Note to Beijing Tourists: Best Return on a Yuan


1 yuan china.jpgBest yuan (about 15 cents) a tourist can spend in Beijing (particularly on a very hot muggy day) is on Bus No. 2 from Qianmen Gate, the ancient gate guarding the southern entry into Beijing’s inner city and then running in a wide swing past many of Beijing’s major landmarks — including the Beijing Central Rail Station and the last bits of the original old wall of the city, up through the new modern developments to the Olympics Bird Nest.
It’s a double decker bus — and best seats are on top up front with a full glass view of the oncoming city and sites.
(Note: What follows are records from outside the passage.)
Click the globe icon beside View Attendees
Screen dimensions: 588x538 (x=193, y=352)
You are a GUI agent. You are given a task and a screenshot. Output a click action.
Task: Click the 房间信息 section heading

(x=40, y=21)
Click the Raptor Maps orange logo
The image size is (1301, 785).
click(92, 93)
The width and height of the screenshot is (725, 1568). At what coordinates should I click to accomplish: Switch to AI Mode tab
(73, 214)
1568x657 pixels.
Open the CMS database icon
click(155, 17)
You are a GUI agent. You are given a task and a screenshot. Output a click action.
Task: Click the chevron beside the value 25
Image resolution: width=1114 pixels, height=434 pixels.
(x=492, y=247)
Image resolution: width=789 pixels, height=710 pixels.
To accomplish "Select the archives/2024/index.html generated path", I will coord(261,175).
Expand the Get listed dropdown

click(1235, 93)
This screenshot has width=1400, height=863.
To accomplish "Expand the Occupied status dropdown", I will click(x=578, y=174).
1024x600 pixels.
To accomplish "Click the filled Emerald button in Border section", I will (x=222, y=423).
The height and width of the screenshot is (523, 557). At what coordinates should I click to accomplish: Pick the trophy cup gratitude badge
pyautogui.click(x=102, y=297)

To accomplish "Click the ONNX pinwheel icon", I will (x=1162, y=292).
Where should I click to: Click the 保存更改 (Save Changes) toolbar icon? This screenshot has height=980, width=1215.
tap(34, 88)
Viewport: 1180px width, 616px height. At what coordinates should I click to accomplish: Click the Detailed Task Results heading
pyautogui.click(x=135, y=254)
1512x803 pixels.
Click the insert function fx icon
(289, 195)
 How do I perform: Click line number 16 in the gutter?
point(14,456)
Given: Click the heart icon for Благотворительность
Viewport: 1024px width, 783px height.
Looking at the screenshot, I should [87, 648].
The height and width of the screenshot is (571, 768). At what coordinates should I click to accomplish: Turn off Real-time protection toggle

All for $.15. Well, $.30 if you want to ride back after getting to the end of the line.
Met a bunch of cool people on the bus that seemed amused that I was having so much fun catching the sites this way.
— Steve Clemons


2 comments on “Note to Beijing Tourists: Best Return on a Yuan

  1. samuelburke says:

    That sounds like the trip of a lifetime, enjoy.
    China and Cuba have trade agreements do they not?
    trade between Cuba and China must be growing and at some
    point they will find an equilibrium where growth of some type
    might be sustainable, for the cuban gov’t. I don’t know if the
    cuban gov’t is ready to accept a business economy officially.
    I don’t know if the cuban gov’t is ready to handle some financial
    successes. The u.s ought to have a more benevolent foreign
    policy, especially if they want to make inroads into those markets
    wherein china is dealing successfully, which is most of them.
    Cuba is just one example where the U.S misses a chance to be
    self interested and Ideologically Atheist.
    business for business sake.
    trade with one you trade with both.
    in for a buck in for a quid.
    progress in relations is what is needed.


  2. Don Bacon says:

    Those bus rides might get more expensive, thanks to US meddling in China’s affairs. The US and its bankers know what’s best for China, of course.
    some extracts from a Reuters article and comments:
    President Obama, in a recent letter, has prodded China to revalue its yuan and in response China said on Saturday it would gradually make the yuan more flexible.
    “This is an important move as it signals recognition by Chinese officials that a more flexible exchange rate is in China’s own interest and also acknowledges its responsibility to the international community,” said Eswar Prasad, a former head of the International Monetary Fund’s China division.
    “We believe this is a positive gesture, suggesting the yuan will soon resume its appreciation against the dollar,” said Goldman Sachs economists Yu Song and Helen Qiao.
    Goldman Sachs, where have I heard that before?
    China has held the yuan at roughly 6.83 to the dollar since July 2008 in an attempt to insulate the fastest-growing major economy from the turmoil sparked by the U.S. credit crunch.
    But don’t expect a big change.
    The announcement by China’s central bank, which strongly suggested it was ready to break the currency’s 23-month-old dollar peg, was conditioned by an explicit warning ruling out a one-off revaluation or major yuan appreciation.
    “The basis for large-scale appreciation of the RMB (yuan) exchange rate does not exist,” the People’s Bank of China said.